● **Dataset extract**:
══════════
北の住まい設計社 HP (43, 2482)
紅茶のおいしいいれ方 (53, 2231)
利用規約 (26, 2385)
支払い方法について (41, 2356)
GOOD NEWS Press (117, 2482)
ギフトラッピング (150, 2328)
══════════
Set the lines down exactly as they stand, beginning at the one that contains "紅茶のおいしいいれ方 (53, 2231)" and stopping after the last line of the entries above.

● **Answer to this task**:
紅茶のおいしいいれ方 (53, 2231)
利用規約 (26, 2385)
支払い方法について (41, 2356)
GOOD NEWS Press (117, 2482)
ギフトラッピング (150, 2328)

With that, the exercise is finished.